Они хотят покрыть широкие просторы нашей родины березовыми крестами… И недовольны, что так сально и счастливо живут, им хочется большего — жить вечно.

Я вернулся и вижу — все на своих местах. Точно н и ч е г о не происходит. Самое странное: все делают вид, что ничего не происходит. Но ведь это не так. Что-то происходит. Что?

Мой мятежный друг спал на красивых коленях уморенной его подвигами стюардессы. Полина смотрела перед собой на бесконечную скоростную трассу. Окольцованная, как птица, девочка рискнула продолжить романтические приключения.

Мы решили катить на дачу. Серову, как он сам утверждал, требовалось освобождение от отрицательной энергии, и я вспомнил о возможном празднике под корабельными соснами. Санька сразу утешился, заявив: он в таком развинченном состоянии, что готов мчать хоть к самому дьяволу в пасть.

И дело даже был не в нем, неистовом моем товарище. Я пожалел мать. Жалость унижает, но тут был особенный случай. Валяясь в госпитале под Тверью я не сообщил об этом никому. Я должен был пройти путь, мной выбранный, до конца. Сам. А, может, я не хотел, чтобы меня видели слабым и беззащитным? Я намарал два лживых письмеца. Не знал, что у наших матерей есть сердца, которыми они все чувствуют. И она приехала в госпиталь. За неделю до моей выписки.

— Мама, ну зачем? — спросил я.

— Алеша, даже от страшной правды не умирают, умирают от неизвестности.
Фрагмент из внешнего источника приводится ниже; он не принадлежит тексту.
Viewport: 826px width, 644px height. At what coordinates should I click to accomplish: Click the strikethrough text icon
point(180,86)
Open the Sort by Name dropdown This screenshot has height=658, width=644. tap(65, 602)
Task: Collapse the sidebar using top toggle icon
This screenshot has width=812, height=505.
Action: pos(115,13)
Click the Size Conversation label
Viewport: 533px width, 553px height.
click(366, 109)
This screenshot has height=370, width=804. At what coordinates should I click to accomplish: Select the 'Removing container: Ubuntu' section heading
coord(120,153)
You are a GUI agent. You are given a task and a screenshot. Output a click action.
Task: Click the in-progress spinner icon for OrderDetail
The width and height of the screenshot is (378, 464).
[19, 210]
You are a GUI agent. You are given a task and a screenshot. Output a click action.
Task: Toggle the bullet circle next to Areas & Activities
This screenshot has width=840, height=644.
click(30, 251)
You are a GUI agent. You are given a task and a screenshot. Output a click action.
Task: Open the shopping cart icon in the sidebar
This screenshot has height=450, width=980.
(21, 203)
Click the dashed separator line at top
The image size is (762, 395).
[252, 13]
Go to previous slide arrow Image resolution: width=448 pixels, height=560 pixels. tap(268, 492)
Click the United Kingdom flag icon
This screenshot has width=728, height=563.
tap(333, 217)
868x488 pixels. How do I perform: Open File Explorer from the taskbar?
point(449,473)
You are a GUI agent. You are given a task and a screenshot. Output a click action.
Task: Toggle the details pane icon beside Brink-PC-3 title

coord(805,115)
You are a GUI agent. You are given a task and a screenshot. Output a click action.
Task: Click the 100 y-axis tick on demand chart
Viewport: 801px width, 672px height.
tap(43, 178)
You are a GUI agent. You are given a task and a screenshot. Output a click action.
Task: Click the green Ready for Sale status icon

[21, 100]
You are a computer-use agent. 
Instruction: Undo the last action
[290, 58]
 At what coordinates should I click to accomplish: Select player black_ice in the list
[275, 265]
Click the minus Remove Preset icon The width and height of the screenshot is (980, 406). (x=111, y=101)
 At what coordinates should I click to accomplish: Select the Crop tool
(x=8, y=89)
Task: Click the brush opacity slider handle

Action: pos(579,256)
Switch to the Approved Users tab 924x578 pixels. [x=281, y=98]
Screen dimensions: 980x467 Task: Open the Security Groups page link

Она не уехала и неделю помогала госпитальным врачам в операционной. Поступление изувеченного «контингента» было стабильным, и опытные руки хирурга-пролетария были кстати.

Подъезжаем к знакомому мне переезду. Короткий шлагбаум пунцовым оком семафора преграждает нам путь. Скорый поезд гремит кислотными быстрыми огнями, железом, чужой уютной жизнью. Оказаться бы там, в купейном пространстве на сырых застиранных простынях, дремля под бой колес и дребезжание алюминиевой ложечки в стакане недопитого теплого чая… И ехать, ехать… Куда?..

Везде, где мы появляемся — образуется помойная свалка из разбитых бутылок, выпотрошенных консервных банок, разрушенных, как города, надежд, раздавленной веры.

Приходит время, и ты вдруг понимаешь, что уже не владеешь обстоятельствами; они, эти обстоятельства, как учительница, диктует тебе свои условия.

Когда медсестричка спросила меня, раздираемого болью после операции, какое сегодня число, я ответил — сорок первое декабря.

— О! — почему-то обрадовалась она. — Арнаутов, у этого крыша съехала!

— Не может быть? — удивился хирург.

— Ты Новый год встречала? — прошептал я.

— Да, тяпнули спирта, а что?

— А мы нет, — ответил я. — Поэтому для нас ещё декабрь.

— Ааа, — поняла. — Прости, это мы так узнаем, как с головушкой после ранения или наркоза… Будет ещё Новый год — вернешься, смекнешь елочку, Снегурочку, шампанское, мандарины… Любишь мандарины?